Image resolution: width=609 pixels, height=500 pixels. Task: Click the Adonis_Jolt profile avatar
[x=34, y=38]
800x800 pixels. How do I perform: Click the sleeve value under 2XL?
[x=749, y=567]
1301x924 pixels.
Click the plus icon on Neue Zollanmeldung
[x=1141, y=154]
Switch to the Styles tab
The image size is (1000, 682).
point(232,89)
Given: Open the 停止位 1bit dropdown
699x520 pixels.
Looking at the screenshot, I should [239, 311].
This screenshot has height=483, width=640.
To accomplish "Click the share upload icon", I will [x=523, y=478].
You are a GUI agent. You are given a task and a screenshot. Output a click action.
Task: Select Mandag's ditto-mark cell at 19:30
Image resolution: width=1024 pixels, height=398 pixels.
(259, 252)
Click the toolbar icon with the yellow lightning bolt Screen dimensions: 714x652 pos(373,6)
▬▬▬▬▬▬
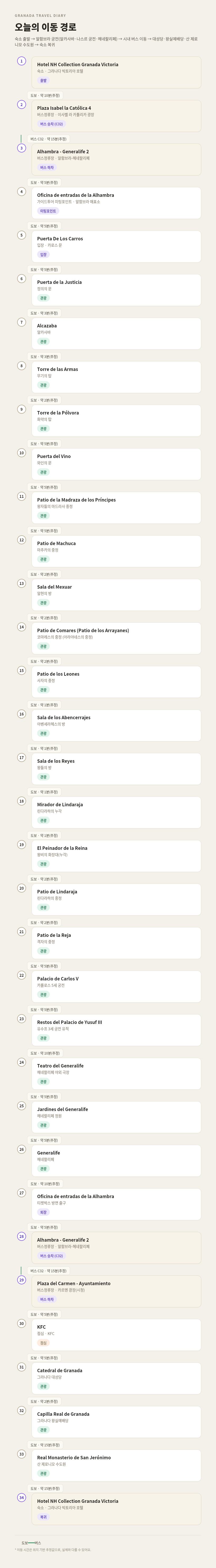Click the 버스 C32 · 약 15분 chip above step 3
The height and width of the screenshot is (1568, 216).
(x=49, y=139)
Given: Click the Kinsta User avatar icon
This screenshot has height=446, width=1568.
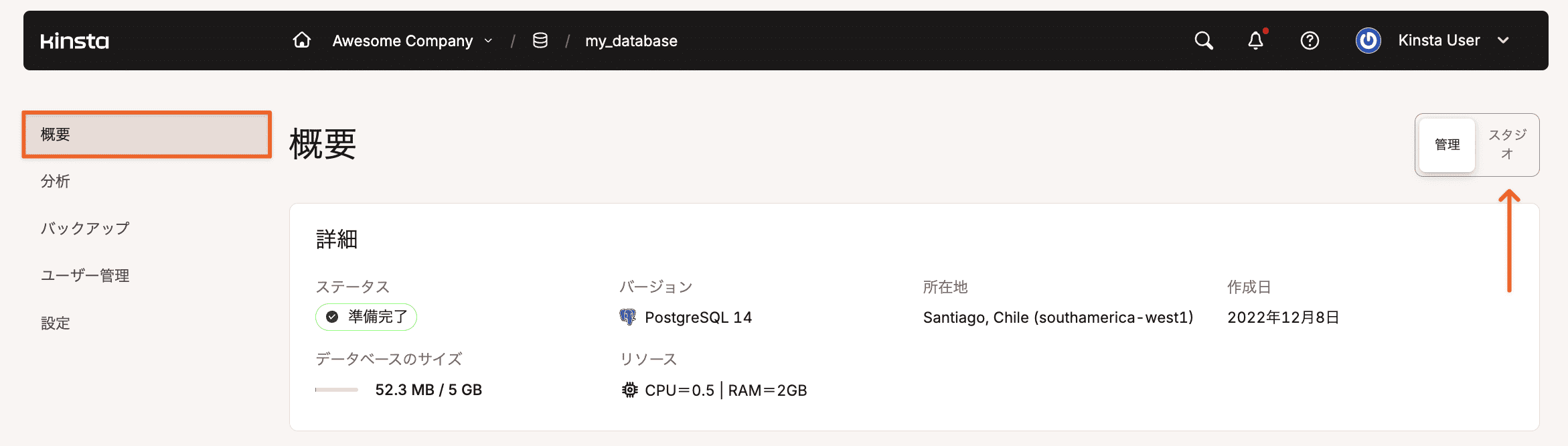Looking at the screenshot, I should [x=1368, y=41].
▬▬▬▬▬▬
■ STATED EXERCISE
Replace "dropdown" with "menu" in the listing from the line with "1301x924 pixels." up to and including the line with "Click the toolbar", and give back only those lines with nothing else changed.

■ SOLUTION FOR THIS PROBLEM
1301x924 pixels.
Click the plus icon on Neue Zollanmeldung
[x=1141, y=154]
Switch to the Styles tab
The image size is (1000, 682).
point(232,89)
Given: Open the 停止位 1bit menu
699x520 pixels.
Looking at the screenshot, I should [239, 311].
This screenshot has height=483, width=640.
To accomplish "Click the share upload icon", I will [x=523, y=478].
You are a GUI agent. You are given a task and a screenshot. Output a click action.
Task: Select Mandag's ditto-mark cell at 19:30
Image resolution: width=1024 pixels, height=398 pixels.
(259, 252)
Click the toolbar icon with the yellow lightning bolt Screen dimensions: 714x652 pos(373,6)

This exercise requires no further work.